У книги, которую подарил ему Нимрод, были и другие необыкновенные свойства. Во-первых, Джон обнаружил, что углы страниц в ней не загибаются. Он по привычке пару раз попробовал, поскольку всегда так делал — вместо закладки, — но не тут-то было. Загнутые углы тут же распрямлялись обратно. Во-вторых, книга сама себя подсвечивала. Да-да! Наступил вечер, а Джон по-прежнему мог читать, не включая свет. Более того! Поэкспериментировав, Джон убедился, что читать можно и в полной темноте: накрывшись с головой пледом и без фонарика!

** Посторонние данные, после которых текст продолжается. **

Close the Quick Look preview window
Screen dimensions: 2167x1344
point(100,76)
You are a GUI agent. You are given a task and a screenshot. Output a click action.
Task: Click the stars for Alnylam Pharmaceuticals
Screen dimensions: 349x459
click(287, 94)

Поразился Джон и скорости, с которой он переворачивал гладкие, как шелк, страницы. Раньше он никогда не читал таких толстых книг, да еще с таким удовольствием и так быстро. Глаза его точно летали по строкам, и страница, на которую прежде у него ушло бы две-три минуты, теперь читалась в десять раз быстрее. В итоге огромная книга в тысячу страниц оказалась прочитана меньше чем за шесть часов. Когда Джон перевернул последнюю страницу, его так и распирало от гордости, поэтому он бросился в комнату Филиппы — похвастаться своим достижением. Как выяснилось, сестра тоже прочитала книгу от корки до корки, причем закончила на час раньше.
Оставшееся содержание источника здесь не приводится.